然后使用Omega公司Cycle Pure试剂盒回收纯化，获得35S启动子-基因的连接片段酶切物。同时使用BglII、XbaI双酶切pGAPZαA质粒，酶切体系为水20μl；3#缓冲液5μl；PCR产物20μl；酶各2.5μl。37℃酶切2h。然后使用Omega公司CyclePure试剂盒回收纯化，得到载体酶切物。

使用Fermentas公司T4DNA连接酶将35S-12des、35S-4des、35S-5des酶切片段与载体酶切载物连起来，连接体系为：水15.5μl，10×T4DNA连接酶缓冲液2μl，基因片段2μl，载体片段0.5μl。连接条件为16℃2h。

连接物取10ul加入到200ul大肠杆菌DH5α感受态(Takara公司D9057)中，轻柔混匀，冰浴30分钟后42℃水浴热激90秒，立即冰浴2分钟并加入800ul新鲜LB培养液(蛋白胨10g/L，酵母提取物5g/L，氯化钠10g/L，pH7.0)，37℃摇床200rpm振荡培养40分钟后涂布50ul到LB平板(LB培养液加1.8％琼脂粉，含zeocin 50ug/ml)，置37℃培养箱培养过夜。

随机接种4株具抗性的菌落到5ml LB培养液中(含50ug/ml zeocin)，37℃摇床200rpm振荡培养过夜，使用Axygen质粒提取试剂盒提取质粒，并使用BglII、XbaI双酶切鉴定，酶切体系为：水11μl；3#缓冲液2μl；质粒产物6μl；酶各1μl。同时酶切pGAPAαA空质粒对照。酶切在37℃水浴中保温2h。酶切产物直接使用1％琼脂糖凝胶电泳检验。酶切产物理论大小为1.9kb的基因片段+2.3kb的剩余载体。电泳结果如图2所示，载体图谱如图3所示。

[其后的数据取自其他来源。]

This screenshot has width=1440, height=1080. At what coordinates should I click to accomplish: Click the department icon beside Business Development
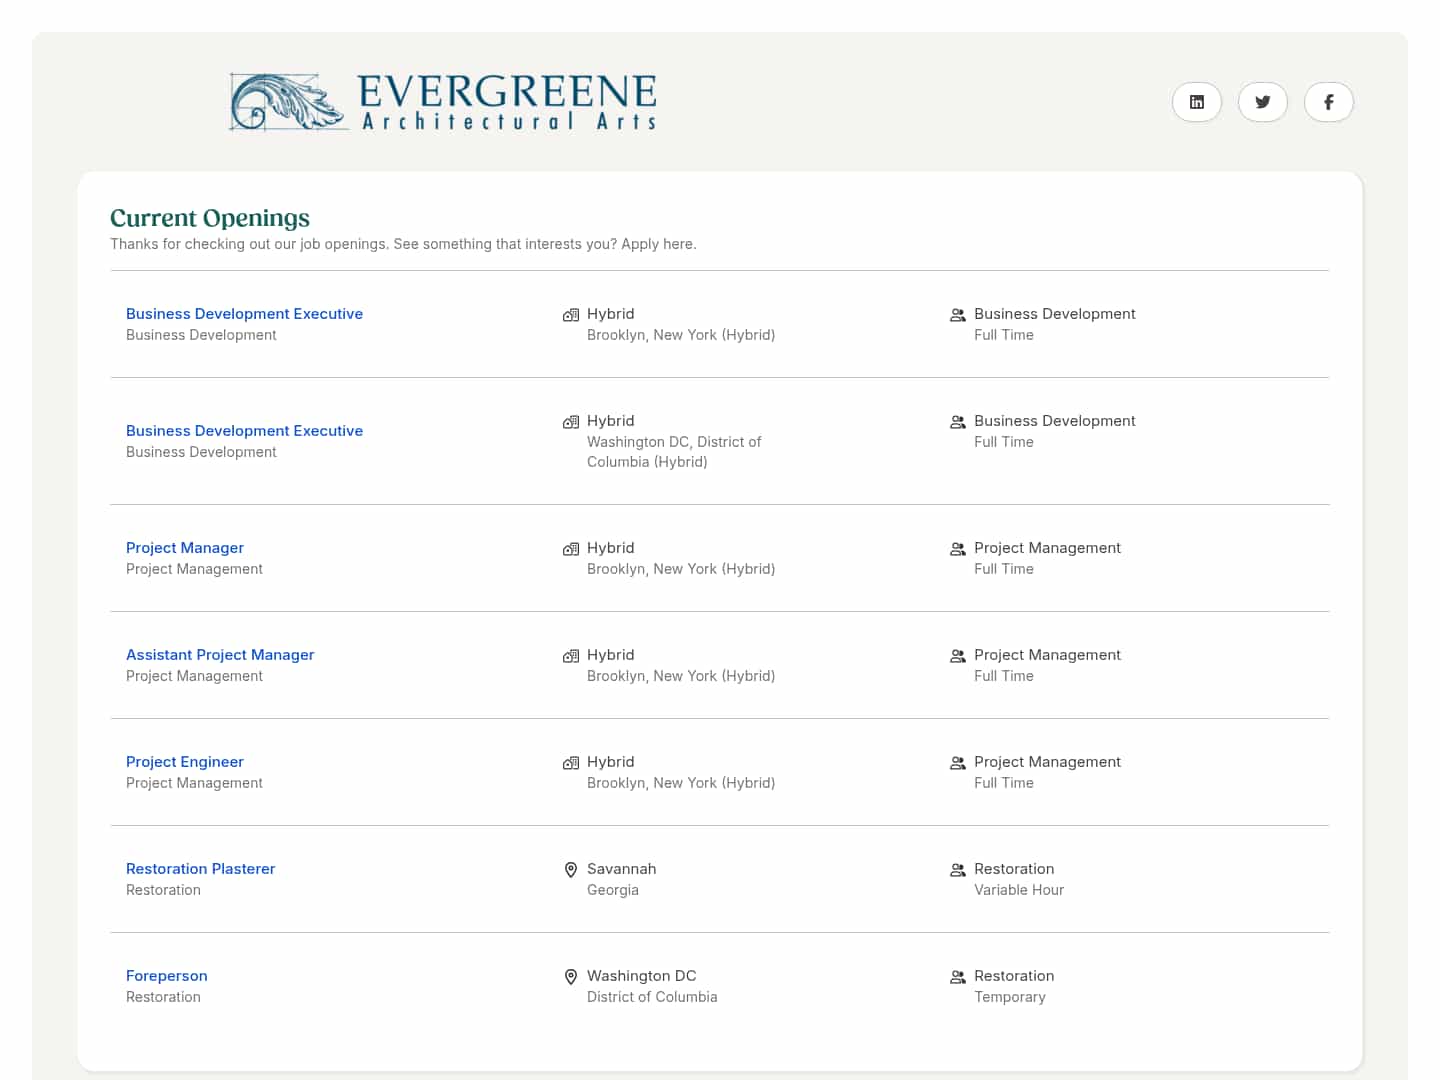point(958,314)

将载体送出测序，所得序列如SEQ ID NO:1所示。推测的氨基酸序列如SEQ ID NO:2所示。

将上述氨基酸序列在NCBI上进行BlastP分析，同源比对结果如图4所示。结果表明，该基因属于膜结合的脂肪酸脱饱和酶家族。

同源性最高的目标为Thrausotchytrium aureum的△12脂肪酸脱饱和酶，氨基酸一致性最高为47％，如图5所示。

实施例2

按照CN02812059所述的方法，将所构建的载体使用基因枪法转化到裂壶藻细胞中。转化后的细胞涂布在含100ug/ml博莱霉素的平板(2％葡萄糖，1％酵母粉，2％蛋白胨，1.8％海盐，2％琼脂)，于28℃培养箱中培养4天。

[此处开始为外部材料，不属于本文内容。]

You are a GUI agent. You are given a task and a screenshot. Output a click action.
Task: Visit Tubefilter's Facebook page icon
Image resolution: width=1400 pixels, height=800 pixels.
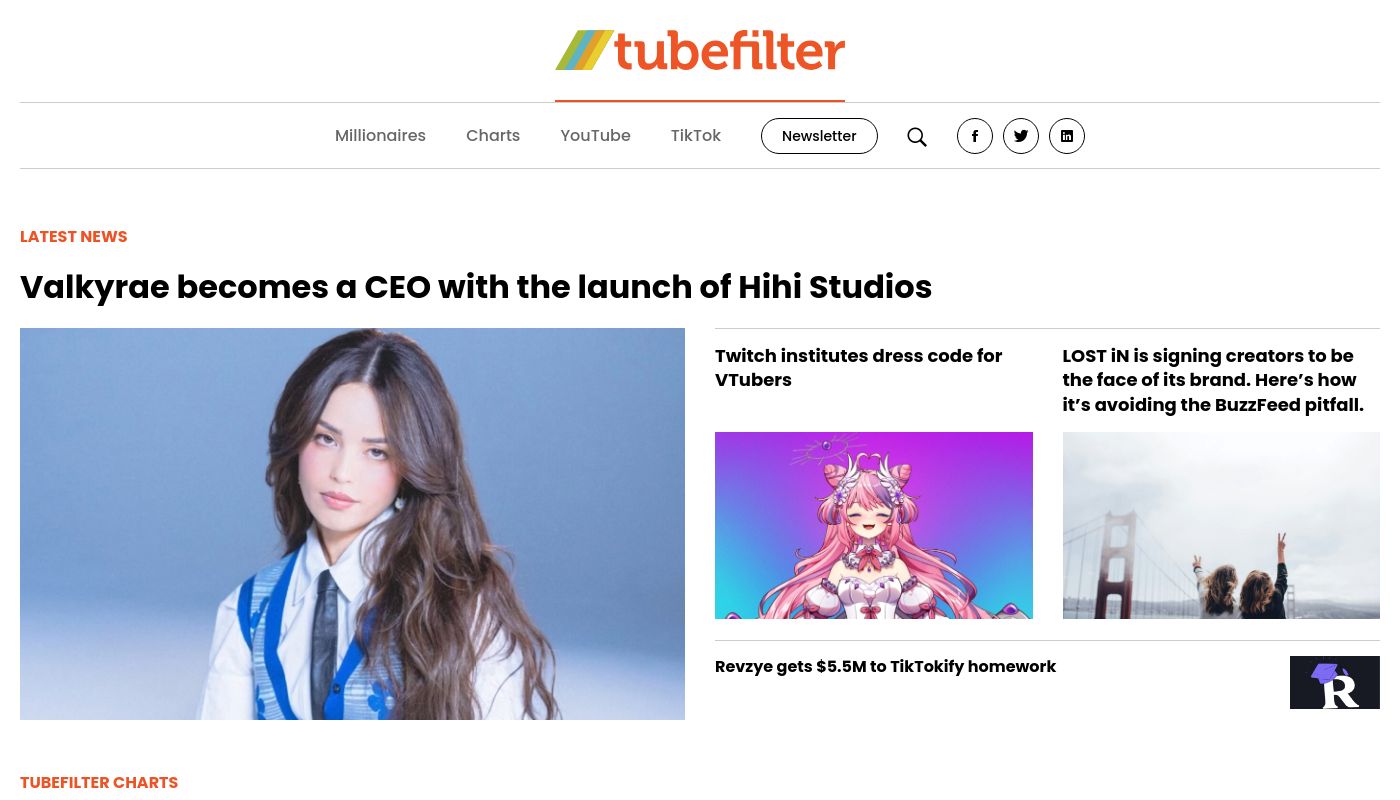[x=975, y=136]
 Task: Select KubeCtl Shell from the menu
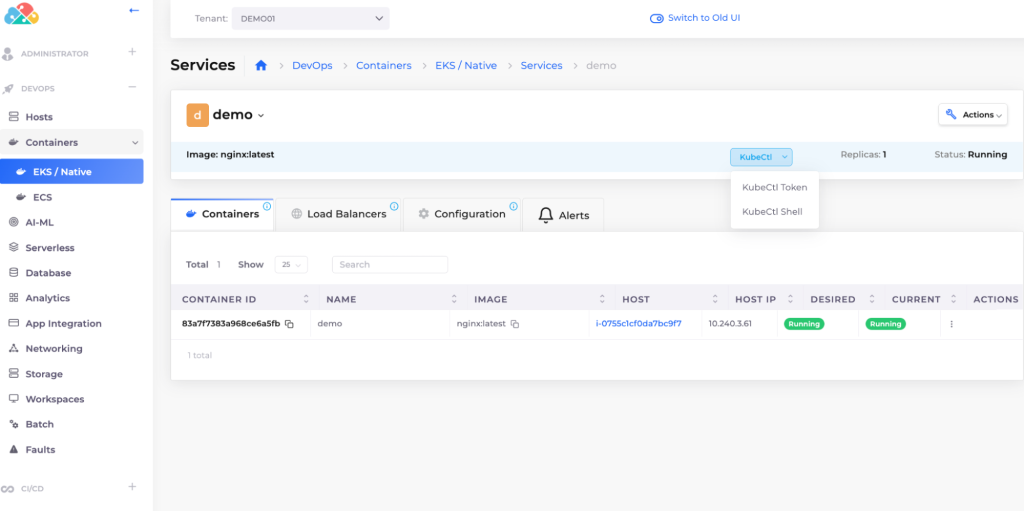pos(772,212)
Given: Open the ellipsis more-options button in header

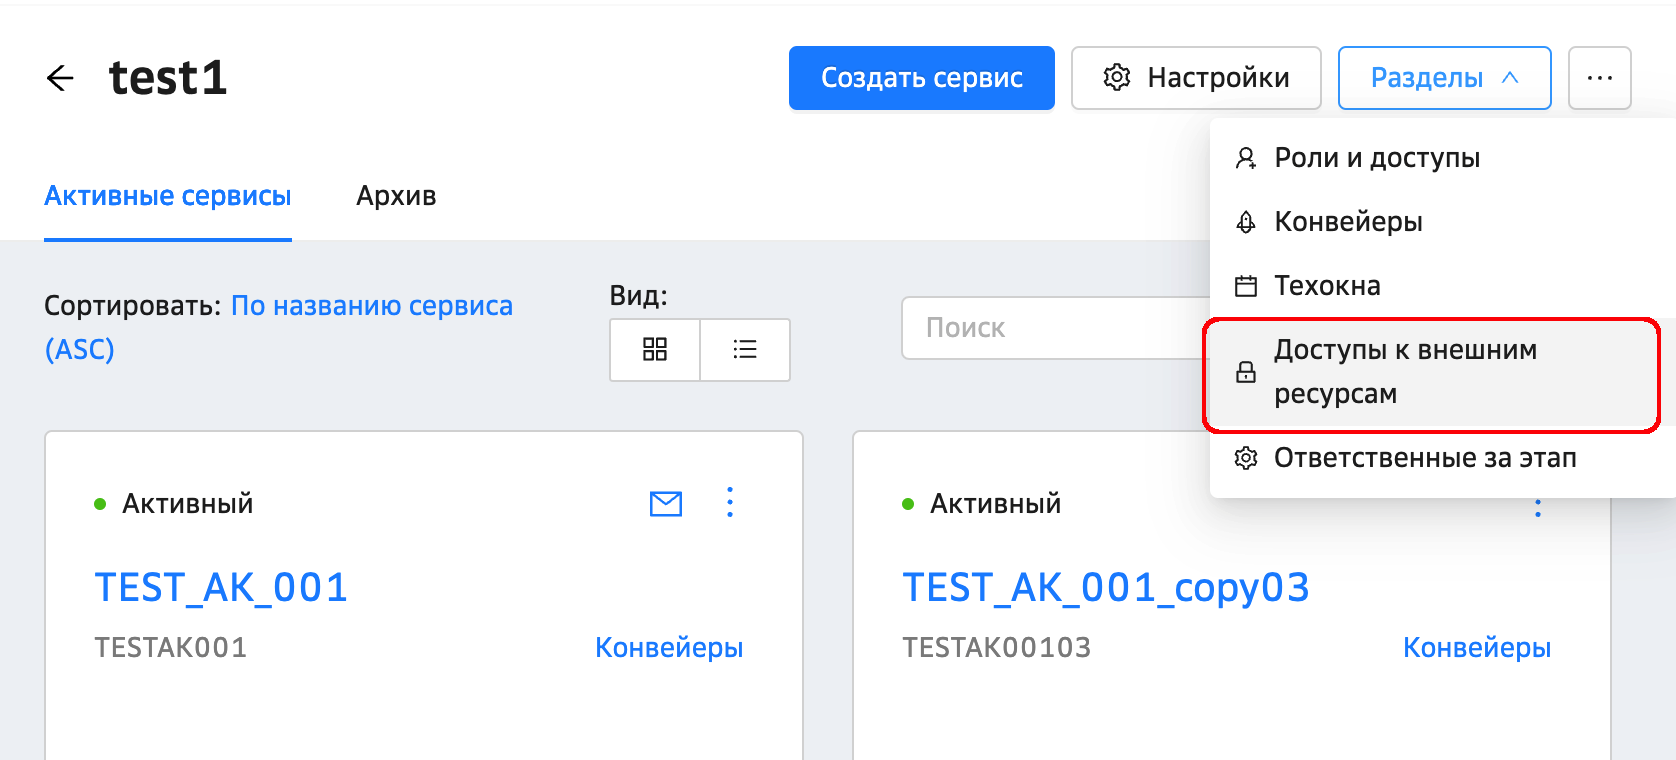Looking at the screenshot, I should click(x=1599, y=78).
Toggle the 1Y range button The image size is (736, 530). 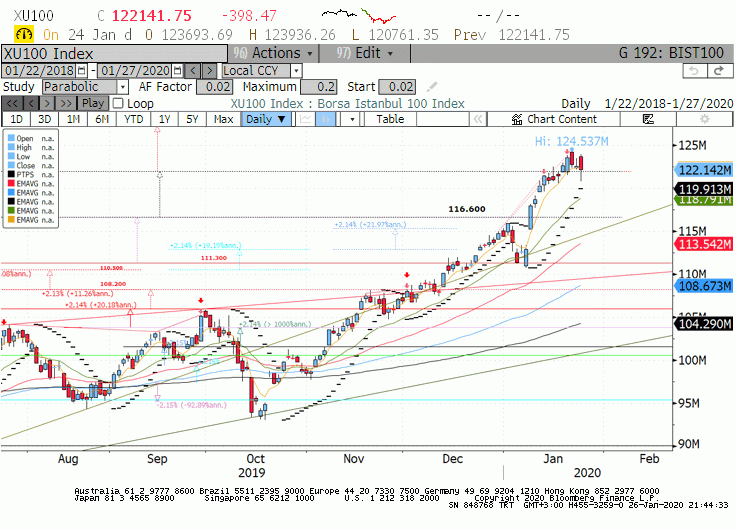click(165, 119)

将抗性菌落转接到筛选平板上，再次进行培养。直至菌落长出。挑选单菌落进行菌落PCR。在无菌PCR中加入10μl无菌的0.5％Triton x-100水溶液，挑裂壶藻单菌落进去并悬浮均匀，将PCR管水浴煮沸10min，稍微离心后取上清作为模板，进行菌落PCR扩增。PCR使用引物对35SU及AOXTT引物：GGCAAATGGCATTCTGACAT(SEQ ID NO:11)，PCR体系为水33.5μl，10×PCR缓冲液5μl，dNTPs 4μl，AOXTT 1μl，35SU1μl，rTaq酶0.5μl，模板5μl。PCR程序为PCR反应条件为：95℃5分钟；30个循环的95℃50s、50℃40s、72℃2min；72℃10min。所得PCR检验阳性的菌标记为12des。按照相同的步骤，得到4des、5des的重组裂壶藻。分别为表达疑似△4脂肪酸脱饱和酶基因的重组裂壶藻，表达疑似△5脂肪酸脱饱和酶基因的重组裂壶藻。

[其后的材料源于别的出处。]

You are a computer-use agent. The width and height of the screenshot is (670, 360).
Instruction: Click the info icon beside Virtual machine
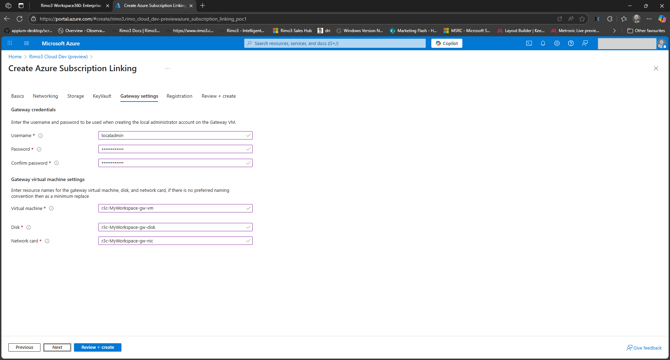click(x=51, y=208)
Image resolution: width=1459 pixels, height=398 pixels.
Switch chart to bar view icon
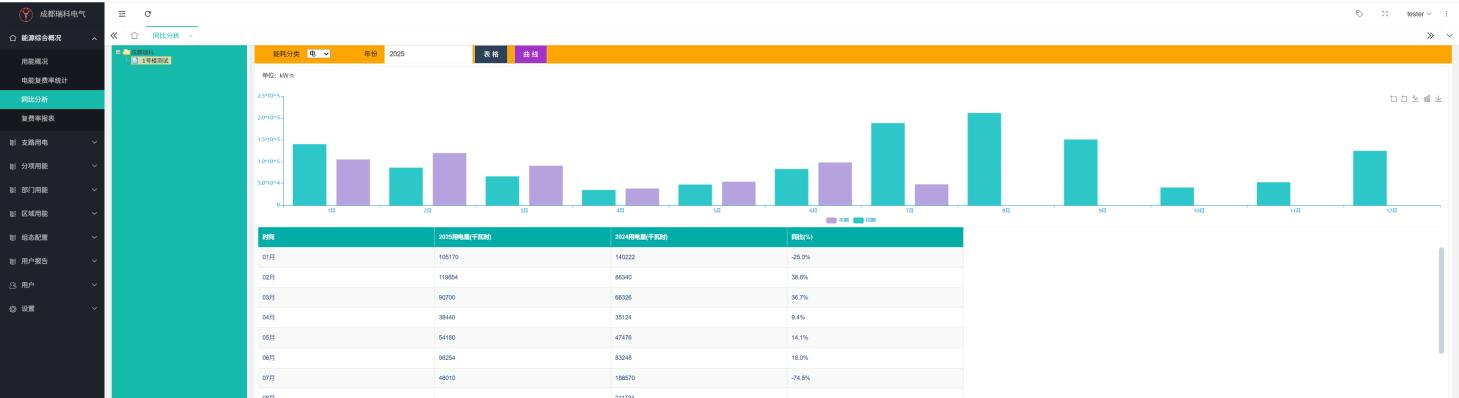tap(1427, 98)
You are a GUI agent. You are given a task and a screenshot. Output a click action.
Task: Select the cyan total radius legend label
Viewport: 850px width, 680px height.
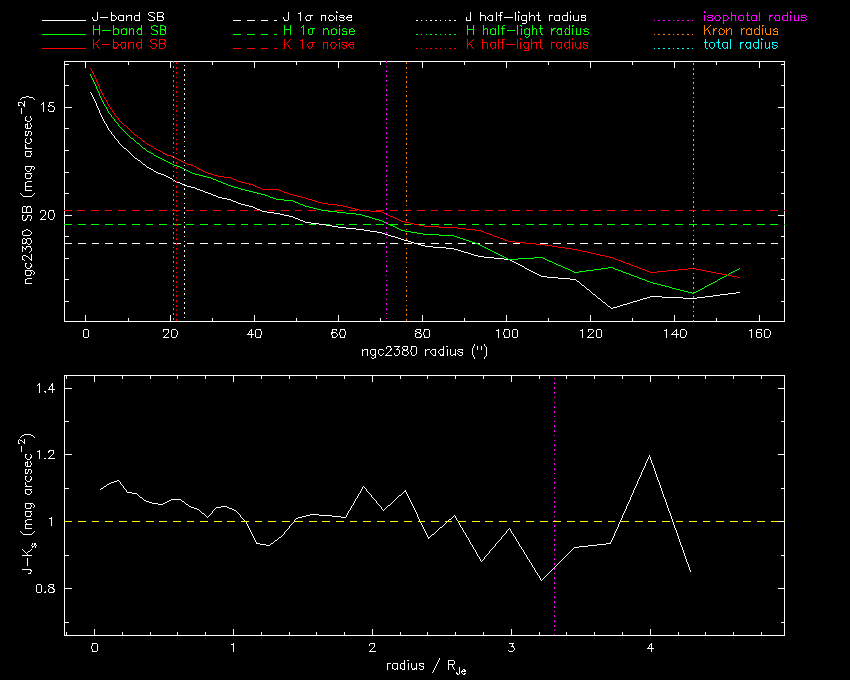pos(741,45)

挑选菌落PCR阳性的裂壶藻S12des-1，S4des-1及S5des-1，接种到种子培养基中(2％葡萄糖，2％蛋白胨，1％酵母粉，1.8％海盐，pH6.5)，28℃200rpm摇床培养2天得到种子液。然后按10％的比例转接到发酵培养基中(2％葡萄糖，2％蛋白胨，1％酵母粉，1.8％海盐，pH6.5)，28℃200rpm培养4天。

室温下，于4000rpm离心5min收集细胞，60℃烘箱烘干，并在研钵中磨成粉。按照文献公开的方法(蒋霞敏，郑亦周，14种微藻总脂含量和脂肪酸组成研究，《水生生物学报》，2003，27(3):243-247)提取脂质并甲酯化，进行气象色谱分析。

显然，野生型菌株(WT)以及转化有其他脱饱和酶基因的重组菌(△4脱饱和酶，△5脱饱和酶)都没有检出亚油酸(C18:2)，而转化有△12脱饱和酶的重组菌有亚油酸的明显变化，油酸的含量显著降低。表明本发明所获基因有△12脂肪酸脱饱和的活力。此外，C16:1的含量也显著增加，怀疑该基因可能还有△9脱饱和酶的活力。

几株藻内脂肪酸组成为：

Claims

1.一种分离的多肽，其特征在于，所述多肽的氨基酸序列如SEQ ID NO:2所示。

2.一种多核苷酸序列，选自：

(1)编码SEQ ID NO:2所示的氨基酸序列的多核苷酸序列；

(2)(1)所述的多核苷酸序列的互补序列；和

(3)(1)或(2)所述多核苷酸序列的长10－40个碱基的片段。

3.如权利要求2所述的多核苷酸序列，其特征在于，所述多核苷酸序列具有SEQ ID NO:2所示的核苷酸序列，或由SEQ ID NO:2所示的核苷酸序列组成。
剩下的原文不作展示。